Watching your valuables all the time can make traveling something less than pleasant. The best bet is to have an as-close-to-foolproof method of concealing and protecting the valuables you carry with you, either on your body or in your hotel room and car.

You should start off with the catalog of a company like Magellan, Travel Smith or similar firm. In the late spring 2008 edition of the Magellan catalog alone I found 19 items intended to protect your belongings while on the road. I especially like the MetroSafe 200 bag, which has a wire-reinforced adjustable shoulder strap, slash-proof front and bottom panels, and tamper-proof zippers on two main compartments. Padded cell phone and camera pockets help, too. Magellan's claims this product is "slash proof, snatch proof and tamperproof." The cost is $59.85.

There are even wire-reinforced waist belts (once known as fanny packs?), with locks and brass padlocks at $39.85 and a little safe that attaches to your belt at $19.85. There are purses with steel cables in the straps, secret wallets, neck pouches, waist wallets, and other devices to confuse and confound thieves. There are also camera straps with stainless steel wire imbedded, and backpacks with tamper-proof zippers, slash-proof shoulder straps and wire mesh construction.

Very high tech is an RFID Blocking Passport Holder, which prevents unauthorized persons from reading the radio frequency (RF) tags that are now being imbedded into passports and other forms of ID. The tags can only be read when you remove your passport or credit card from the Blocking Holder. Cost is $17.85 at Magellan's.

The Magellan website (www.magellans.com) has a good discussion on avoiding pickpockets, recreating several familiar scenes in which thieves attempt to confuse you and deprive you of your belongings. They cite a trio in most cases, a "Stall," a "dip" and a "catcher." They have been known to dab mustard on your clothing, or "accidentally" bump into you.

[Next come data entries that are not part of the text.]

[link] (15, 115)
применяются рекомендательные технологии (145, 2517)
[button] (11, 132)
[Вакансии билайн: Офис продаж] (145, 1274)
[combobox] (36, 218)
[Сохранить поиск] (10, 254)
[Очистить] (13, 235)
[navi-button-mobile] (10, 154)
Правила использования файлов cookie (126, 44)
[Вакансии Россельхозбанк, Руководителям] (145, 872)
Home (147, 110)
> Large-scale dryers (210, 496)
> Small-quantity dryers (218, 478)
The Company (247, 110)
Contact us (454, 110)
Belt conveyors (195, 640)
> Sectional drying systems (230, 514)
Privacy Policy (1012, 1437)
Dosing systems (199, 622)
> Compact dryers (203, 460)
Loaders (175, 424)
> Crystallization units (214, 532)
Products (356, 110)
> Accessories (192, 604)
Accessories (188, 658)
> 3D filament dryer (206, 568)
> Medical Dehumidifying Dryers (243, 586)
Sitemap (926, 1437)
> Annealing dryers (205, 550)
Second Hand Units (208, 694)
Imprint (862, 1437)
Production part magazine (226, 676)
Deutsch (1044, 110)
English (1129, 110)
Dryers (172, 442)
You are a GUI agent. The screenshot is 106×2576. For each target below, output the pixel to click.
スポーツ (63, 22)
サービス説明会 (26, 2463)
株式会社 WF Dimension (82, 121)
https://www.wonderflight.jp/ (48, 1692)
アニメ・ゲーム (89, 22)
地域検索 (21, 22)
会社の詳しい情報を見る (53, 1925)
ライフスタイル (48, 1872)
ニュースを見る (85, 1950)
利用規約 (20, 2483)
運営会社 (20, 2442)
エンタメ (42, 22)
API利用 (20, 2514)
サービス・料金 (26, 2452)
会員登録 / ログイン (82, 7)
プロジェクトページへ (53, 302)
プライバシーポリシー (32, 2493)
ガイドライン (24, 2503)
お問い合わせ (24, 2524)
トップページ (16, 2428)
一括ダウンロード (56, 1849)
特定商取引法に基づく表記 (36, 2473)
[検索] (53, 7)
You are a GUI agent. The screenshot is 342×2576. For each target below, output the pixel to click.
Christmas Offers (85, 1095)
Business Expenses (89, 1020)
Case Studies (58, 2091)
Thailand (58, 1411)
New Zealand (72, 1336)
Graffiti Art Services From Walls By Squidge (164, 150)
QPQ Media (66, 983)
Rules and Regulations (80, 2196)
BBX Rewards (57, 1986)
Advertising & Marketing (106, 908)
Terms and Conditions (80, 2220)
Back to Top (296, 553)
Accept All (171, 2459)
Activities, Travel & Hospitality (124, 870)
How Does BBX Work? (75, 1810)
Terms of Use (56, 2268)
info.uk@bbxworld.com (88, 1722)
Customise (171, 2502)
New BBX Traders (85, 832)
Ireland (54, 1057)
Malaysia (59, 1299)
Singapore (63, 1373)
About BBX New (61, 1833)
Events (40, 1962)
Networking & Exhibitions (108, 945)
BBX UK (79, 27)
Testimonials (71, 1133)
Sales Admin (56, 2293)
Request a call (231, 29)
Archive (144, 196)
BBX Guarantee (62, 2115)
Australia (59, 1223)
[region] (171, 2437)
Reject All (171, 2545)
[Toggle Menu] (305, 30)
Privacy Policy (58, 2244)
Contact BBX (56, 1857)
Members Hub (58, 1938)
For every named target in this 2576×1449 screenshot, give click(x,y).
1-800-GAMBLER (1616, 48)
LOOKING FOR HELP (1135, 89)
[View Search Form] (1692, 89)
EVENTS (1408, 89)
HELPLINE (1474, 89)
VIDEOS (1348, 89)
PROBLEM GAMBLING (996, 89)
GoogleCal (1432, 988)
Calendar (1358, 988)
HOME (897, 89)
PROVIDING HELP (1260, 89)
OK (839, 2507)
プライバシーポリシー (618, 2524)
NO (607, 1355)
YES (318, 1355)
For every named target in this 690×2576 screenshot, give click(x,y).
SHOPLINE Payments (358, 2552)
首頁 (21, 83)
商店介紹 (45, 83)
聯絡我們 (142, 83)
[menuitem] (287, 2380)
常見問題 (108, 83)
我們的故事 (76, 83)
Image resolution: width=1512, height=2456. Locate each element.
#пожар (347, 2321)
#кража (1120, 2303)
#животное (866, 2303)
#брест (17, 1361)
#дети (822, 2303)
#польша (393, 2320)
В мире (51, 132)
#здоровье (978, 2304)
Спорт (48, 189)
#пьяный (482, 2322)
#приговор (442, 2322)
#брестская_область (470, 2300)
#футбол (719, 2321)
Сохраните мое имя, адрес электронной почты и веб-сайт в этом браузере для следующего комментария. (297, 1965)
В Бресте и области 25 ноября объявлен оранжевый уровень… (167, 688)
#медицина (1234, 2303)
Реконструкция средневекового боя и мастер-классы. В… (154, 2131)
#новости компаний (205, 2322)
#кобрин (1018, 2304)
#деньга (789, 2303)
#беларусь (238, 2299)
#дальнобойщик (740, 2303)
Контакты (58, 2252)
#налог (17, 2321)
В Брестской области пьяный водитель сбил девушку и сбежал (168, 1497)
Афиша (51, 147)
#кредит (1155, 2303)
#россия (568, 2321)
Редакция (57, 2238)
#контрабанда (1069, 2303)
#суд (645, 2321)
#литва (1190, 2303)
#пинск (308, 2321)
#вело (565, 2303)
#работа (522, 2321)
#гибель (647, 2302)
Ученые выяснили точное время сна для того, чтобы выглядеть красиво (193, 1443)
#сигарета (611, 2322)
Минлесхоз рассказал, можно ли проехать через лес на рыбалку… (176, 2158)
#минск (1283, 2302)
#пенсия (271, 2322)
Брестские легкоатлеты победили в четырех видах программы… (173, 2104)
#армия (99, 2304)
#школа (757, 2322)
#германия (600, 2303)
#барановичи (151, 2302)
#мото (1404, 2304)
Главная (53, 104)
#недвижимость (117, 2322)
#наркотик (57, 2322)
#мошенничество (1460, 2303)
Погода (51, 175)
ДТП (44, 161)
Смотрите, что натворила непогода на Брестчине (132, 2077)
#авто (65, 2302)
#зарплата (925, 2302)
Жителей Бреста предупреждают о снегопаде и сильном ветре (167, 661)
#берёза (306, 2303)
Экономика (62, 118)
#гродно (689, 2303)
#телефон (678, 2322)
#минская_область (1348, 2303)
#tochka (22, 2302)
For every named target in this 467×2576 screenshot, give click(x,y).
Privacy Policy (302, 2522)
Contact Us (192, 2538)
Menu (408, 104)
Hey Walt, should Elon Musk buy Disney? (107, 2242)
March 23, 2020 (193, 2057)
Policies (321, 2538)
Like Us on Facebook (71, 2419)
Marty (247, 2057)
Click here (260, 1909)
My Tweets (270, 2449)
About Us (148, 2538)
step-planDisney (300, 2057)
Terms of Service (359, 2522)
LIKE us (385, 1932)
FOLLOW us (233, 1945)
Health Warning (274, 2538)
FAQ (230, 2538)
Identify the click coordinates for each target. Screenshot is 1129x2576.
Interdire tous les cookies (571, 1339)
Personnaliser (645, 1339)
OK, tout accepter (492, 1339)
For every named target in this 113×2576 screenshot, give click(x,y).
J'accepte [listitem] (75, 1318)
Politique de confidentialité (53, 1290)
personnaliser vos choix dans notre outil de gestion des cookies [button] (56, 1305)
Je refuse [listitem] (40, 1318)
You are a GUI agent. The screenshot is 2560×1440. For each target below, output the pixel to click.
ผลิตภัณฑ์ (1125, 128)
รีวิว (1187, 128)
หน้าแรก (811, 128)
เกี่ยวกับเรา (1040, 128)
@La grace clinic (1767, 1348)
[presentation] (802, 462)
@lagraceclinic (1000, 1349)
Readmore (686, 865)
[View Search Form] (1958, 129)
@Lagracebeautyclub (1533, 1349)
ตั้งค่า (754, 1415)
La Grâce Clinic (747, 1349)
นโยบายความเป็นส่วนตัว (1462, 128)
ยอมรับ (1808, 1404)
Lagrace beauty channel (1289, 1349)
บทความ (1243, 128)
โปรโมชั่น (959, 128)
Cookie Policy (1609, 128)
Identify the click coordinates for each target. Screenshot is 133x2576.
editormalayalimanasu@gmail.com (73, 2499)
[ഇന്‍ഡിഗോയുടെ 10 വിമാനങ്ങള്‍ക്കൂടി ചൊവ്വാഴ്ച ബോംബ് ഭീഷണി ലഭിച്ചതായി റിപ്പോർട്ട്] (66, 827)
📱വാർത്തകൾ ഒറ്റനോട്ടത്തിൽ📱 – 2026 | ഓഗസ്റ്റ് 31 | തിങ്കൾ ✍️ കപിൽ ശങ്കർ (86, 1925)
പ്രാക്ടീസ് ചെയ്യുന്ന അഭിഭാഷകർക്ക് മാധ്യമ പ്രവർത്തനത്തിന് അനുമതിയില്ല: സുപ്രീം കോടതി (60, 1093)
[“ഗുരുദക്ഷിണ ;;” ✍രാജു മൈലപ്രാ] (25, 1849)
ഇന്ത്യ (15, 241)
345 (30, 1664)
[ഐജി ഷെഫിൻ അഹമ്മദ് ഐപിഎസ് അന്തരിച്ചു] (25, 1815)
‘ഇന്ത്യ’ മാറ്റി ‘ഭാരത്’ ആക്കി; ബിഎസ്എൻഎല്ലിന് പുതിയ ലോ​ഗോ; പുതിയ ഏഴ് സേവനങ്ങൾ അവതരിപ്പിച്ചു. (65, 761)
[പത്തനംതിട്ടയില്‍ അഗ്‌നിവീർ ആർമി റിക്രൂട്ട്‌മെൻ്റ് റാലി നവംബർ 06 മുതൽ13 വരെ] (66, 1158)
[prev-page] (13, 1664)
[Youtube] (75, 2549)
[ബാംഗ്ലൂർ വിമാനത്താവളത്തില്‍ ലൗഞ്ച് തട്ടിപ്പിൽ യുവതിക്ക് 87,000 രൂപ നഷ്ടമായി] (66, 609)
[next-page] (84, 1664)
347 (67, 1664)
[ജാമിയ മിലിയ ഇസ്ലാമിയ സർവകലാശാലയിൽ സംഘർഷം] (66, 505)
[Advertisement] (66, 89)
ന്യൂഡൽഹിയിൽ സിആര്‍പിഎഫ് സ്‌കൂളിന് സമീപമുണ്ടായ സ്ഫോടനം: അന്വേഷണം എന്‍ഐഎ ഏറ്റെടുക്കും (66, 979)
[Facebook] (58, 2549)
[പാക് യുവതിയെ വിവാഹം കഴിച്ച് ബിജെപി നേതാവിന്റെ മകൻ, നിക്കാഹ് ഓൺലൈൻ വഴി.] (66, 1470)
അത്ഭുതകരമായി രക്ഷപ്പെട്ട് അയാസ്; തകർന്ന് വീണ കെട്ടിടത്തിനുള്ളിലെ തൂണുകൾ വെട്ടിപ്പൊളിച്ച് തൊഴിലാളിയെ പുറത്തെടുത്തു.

At Travel Smith, in addition to items similar to those at Magellan's, there are some unique products. One is the Rick Steves Neck Wallet for only $12.95, made for your ID materials, mostly. Another is a Victorinox Boarding Pouch, a glorified version of the same thing, with two pockets for documents and currency, a mesh pocket for ID, and a zippered pocket for coins and other small items. Made by the people who give you the famous Swiss Army knife, this costs $22.

Most impressive is a Personal Safety Device, a 6-in-1 handheld tool that is crank-powered, containing items you will need in an emergency such as auto or train crash, earthquake, flood, etc. The six are: an FM radio, a cell phone charger, a super bright five-LED flashlight, emergency flashers that can be seen up to half a mile distance, a 130 decibel siren and a compass. It goes for $40.

Items for your hotel room at Travel Smith include a doorstop alarm for $12.95, a medical kit (for different travel zones) at $36.50 and various types of locks you can use on your luggage while traveling or when you leave your room or car. Their website is www.travelsmith.com.

I have seen elsewhere thick coat hangers that contain primitive safes (concealed by clothing over them in your hotel closet), small pouches worn inside the stocking, hollowed-out books and other devices. If you go far enough, you'll get into the realm of spies and false heels or smugglers with pouches sewn inside the body, but then we're talking crazy enough to better just stay at home. Stick with the products carried by companies such as Magellan's or Travel Smith and you'll be safe as well as sane.